[What to work on]: Restate the data exactly as given and keep the pictures out.

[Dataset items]

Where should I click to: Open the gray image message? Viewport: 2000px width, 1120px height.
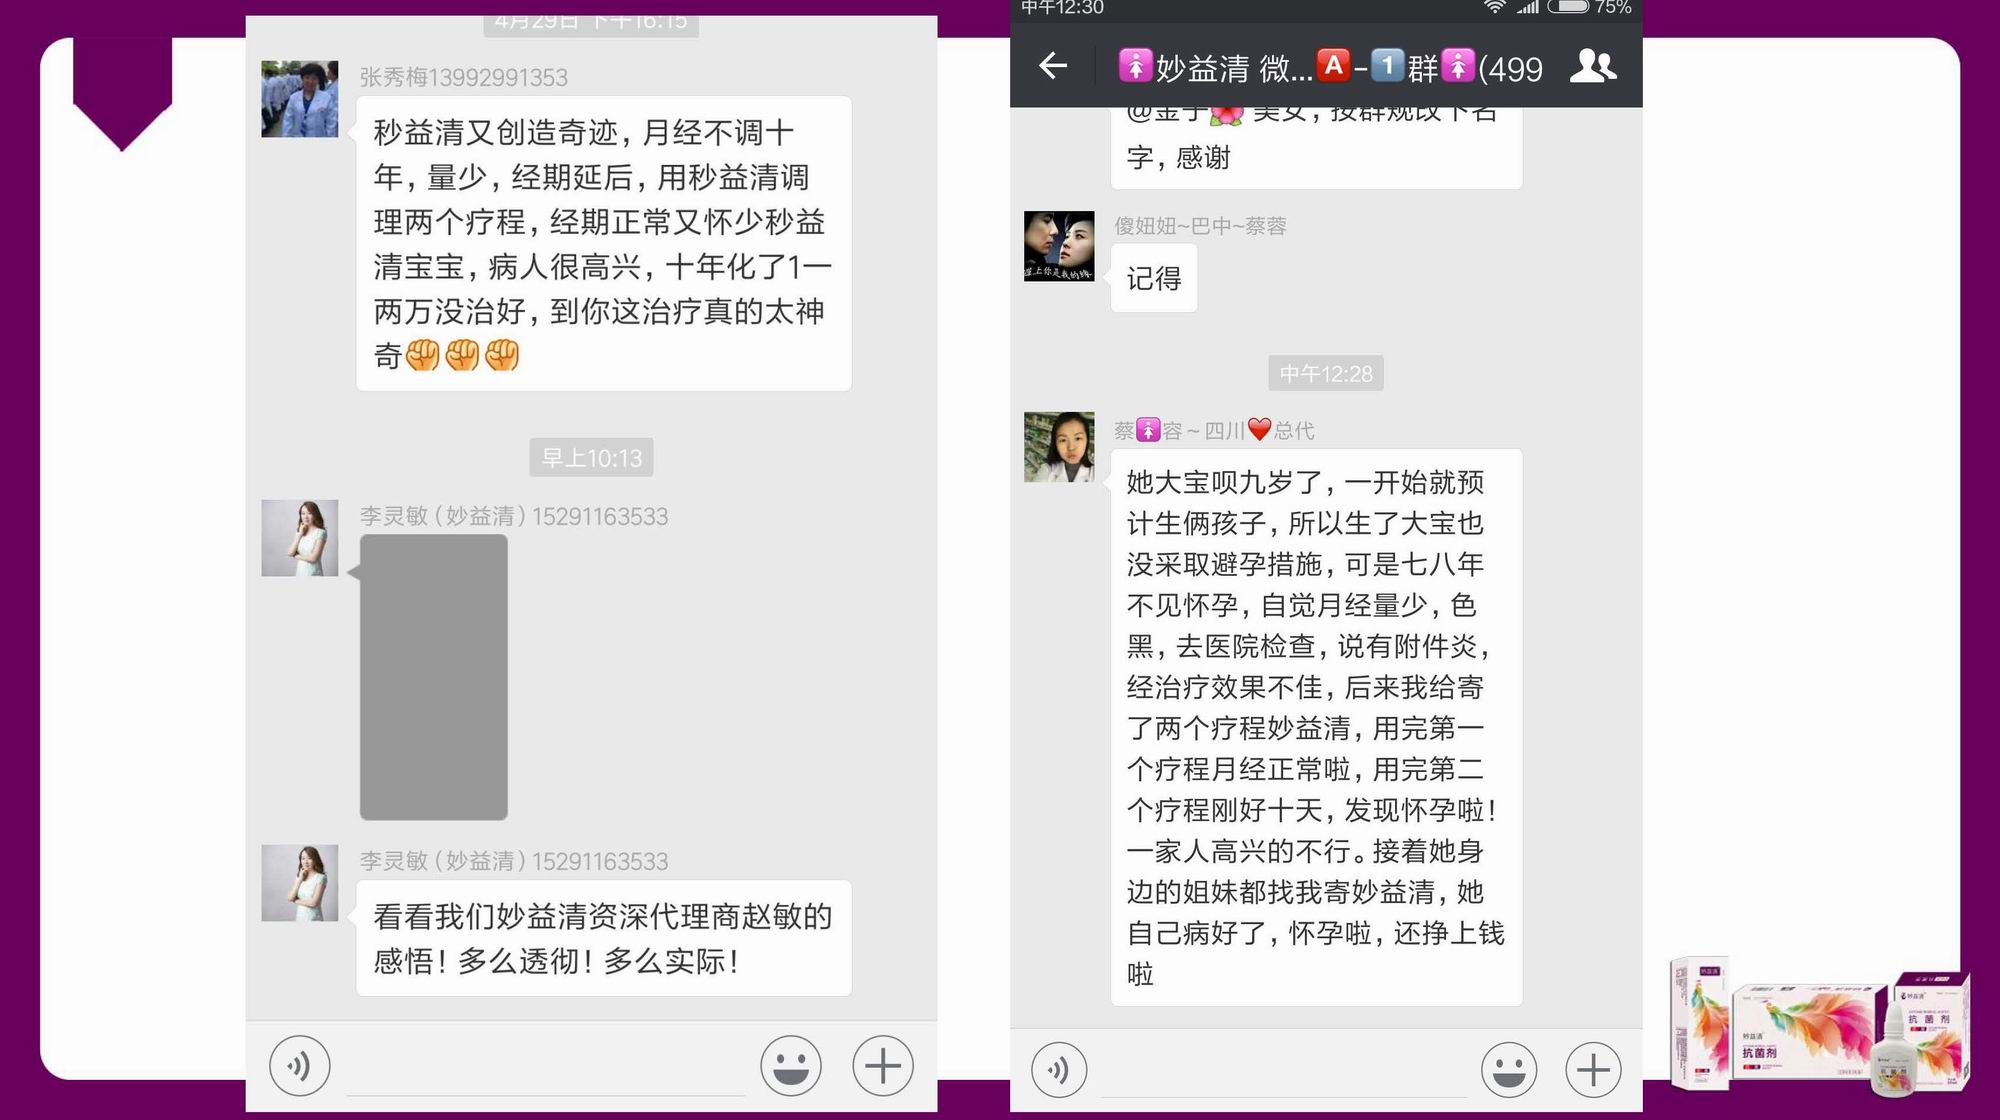click(433, 677)
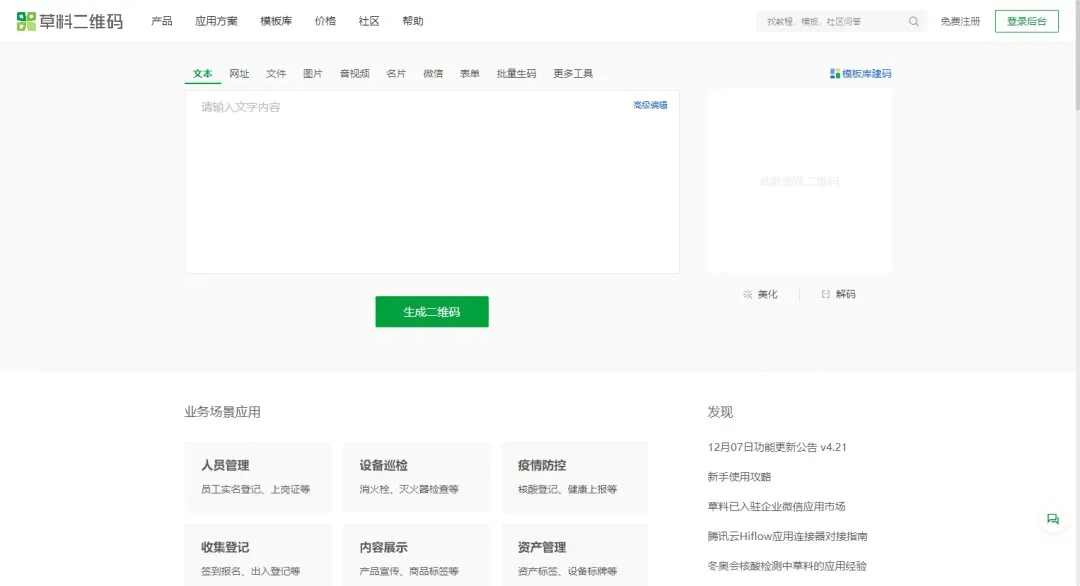Read the 新手使用攻略 article
1080x586 pixels.
739,477
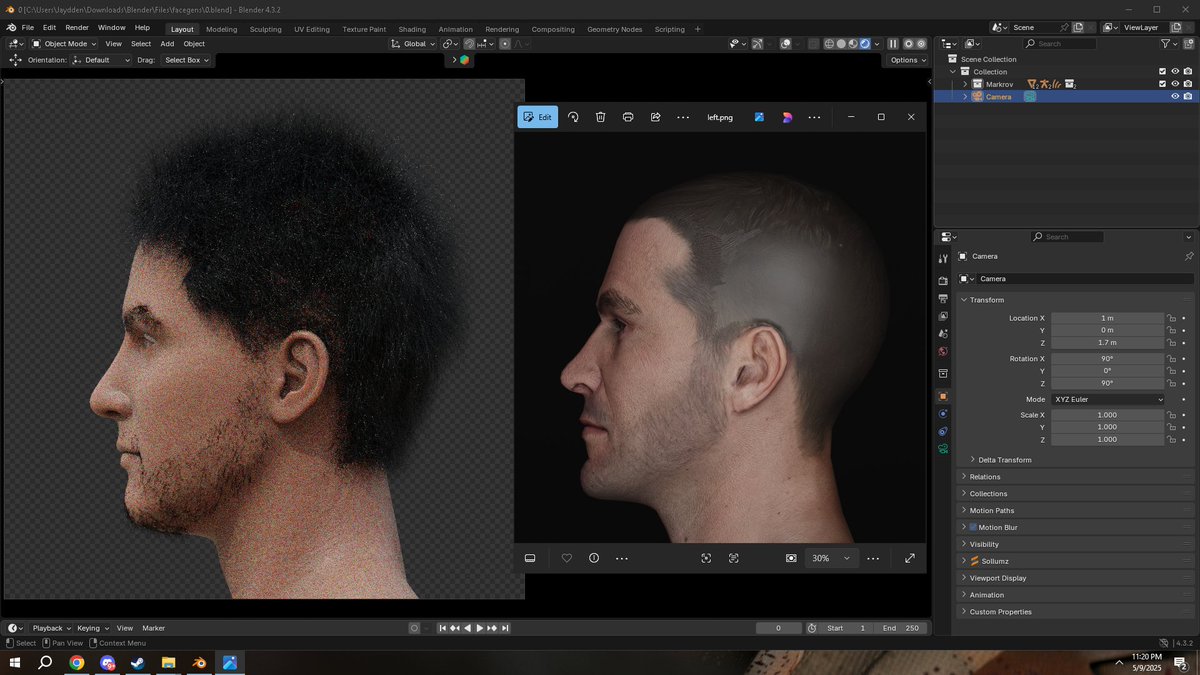Click the current frame field in timeline
This screenshot has height=675, width=1200.
pos(778,628)
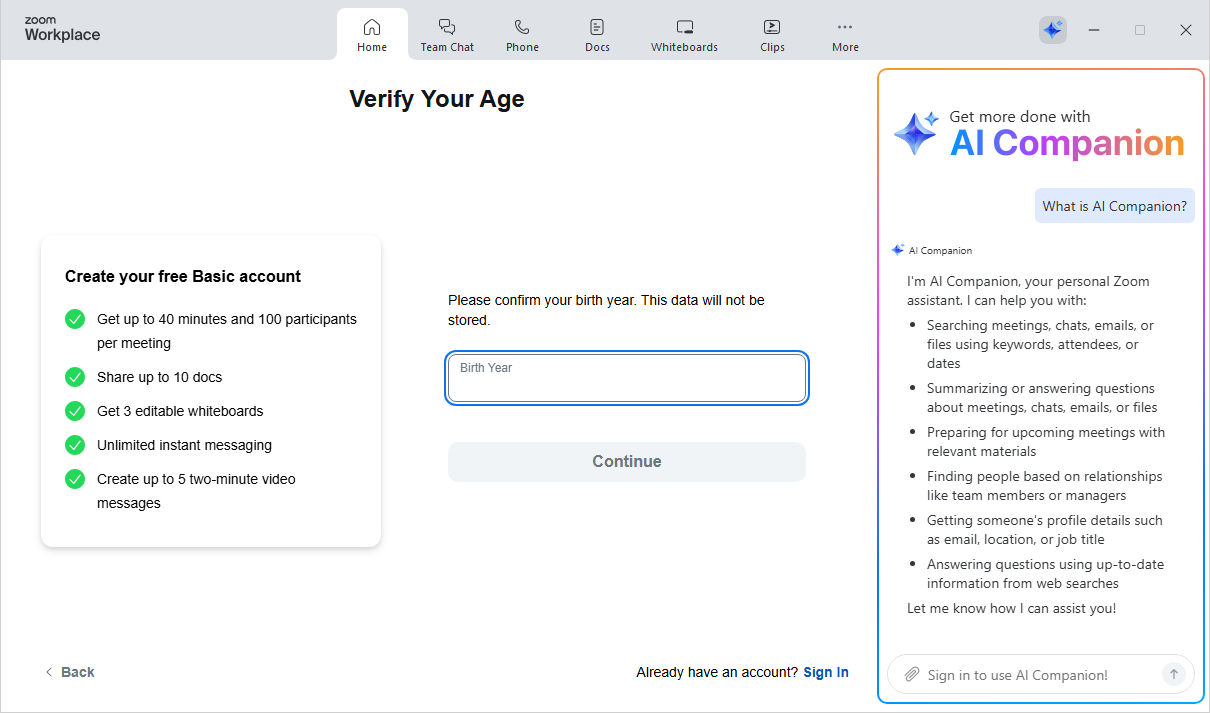Open the Docs tab
1210x713 pixels.
tap(597, 35)
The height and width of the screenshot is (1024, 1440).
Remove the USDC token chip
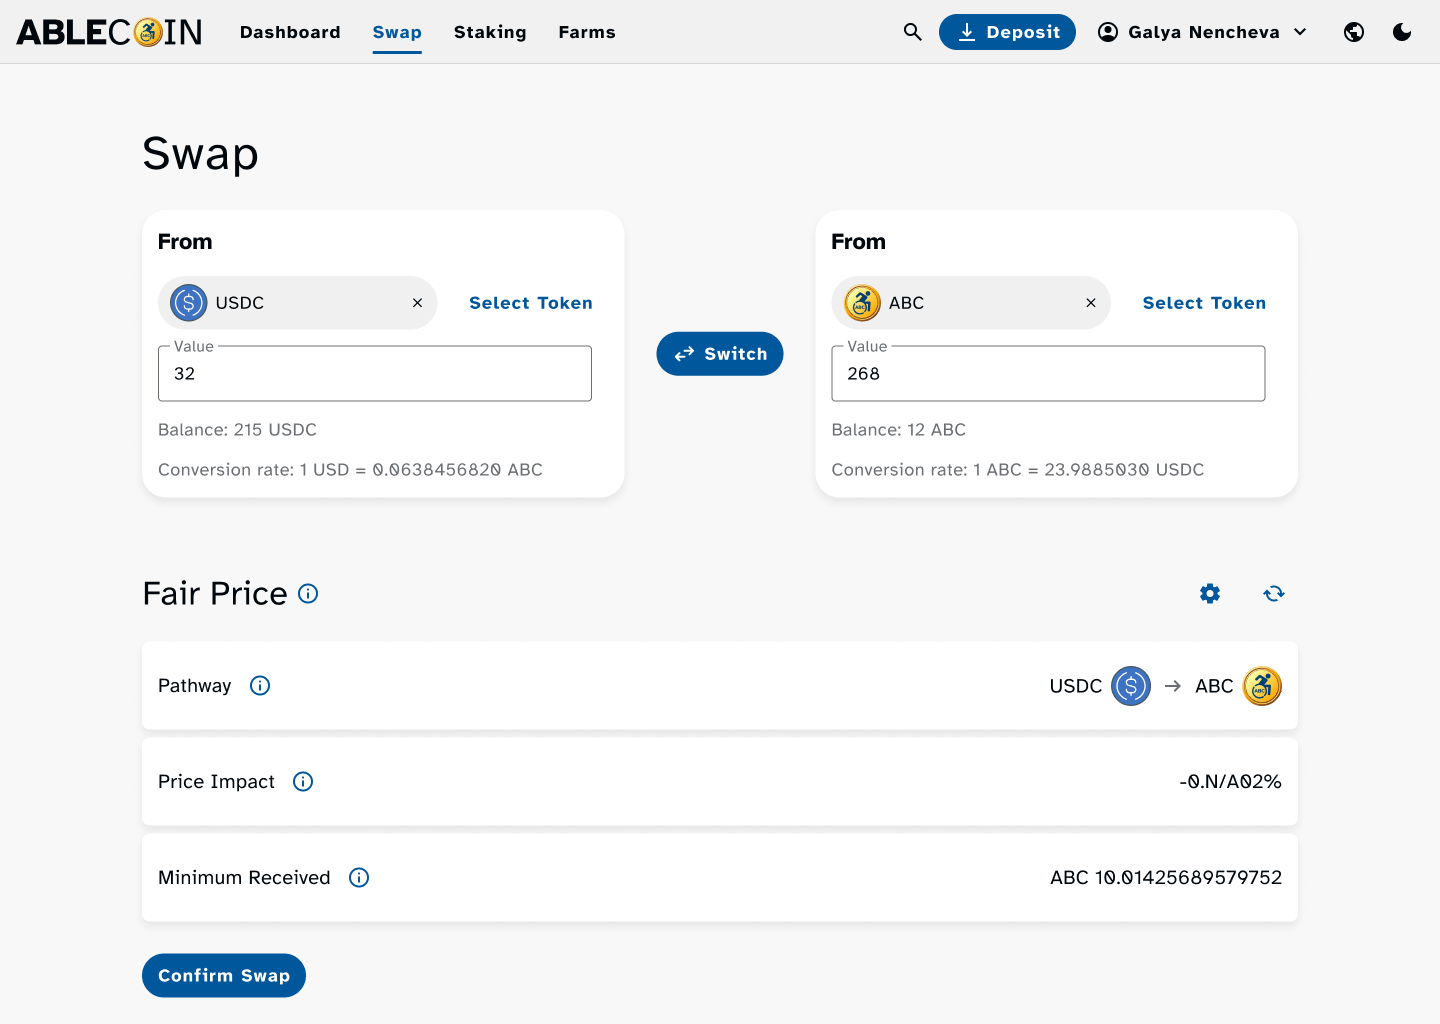coord(417,303)
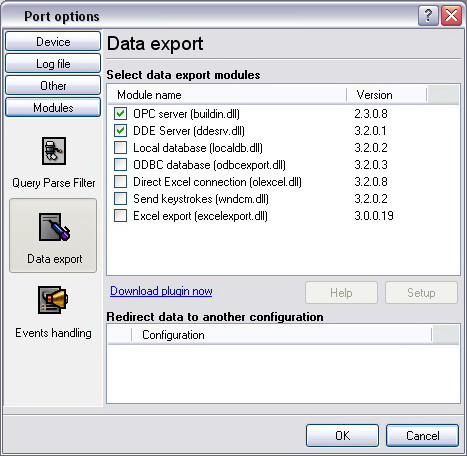467x456 pixels.
Task: Open the Events handling speaker icon
Action: coord(53,300)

[Response box]:
Where should I click to: Open the gray image message? Viewport: 2000px width, 1120px height.
click(433, 677)
Read the 新手使用攻略 article
1080x586 pixels.
739,477
Click the current frame field in timeline
This screenshot has height=675, width=1200.
pos(778,628)
Open the Docs tab
1210x713 pixels.
tap(597, 35)
The height and width of the screenshot is (1024, 1440).
Remove the USDC token chip
coord(417,303)
467x456 pixels.
Task: Open the Events handling speaker icon
Action: coord(53,300)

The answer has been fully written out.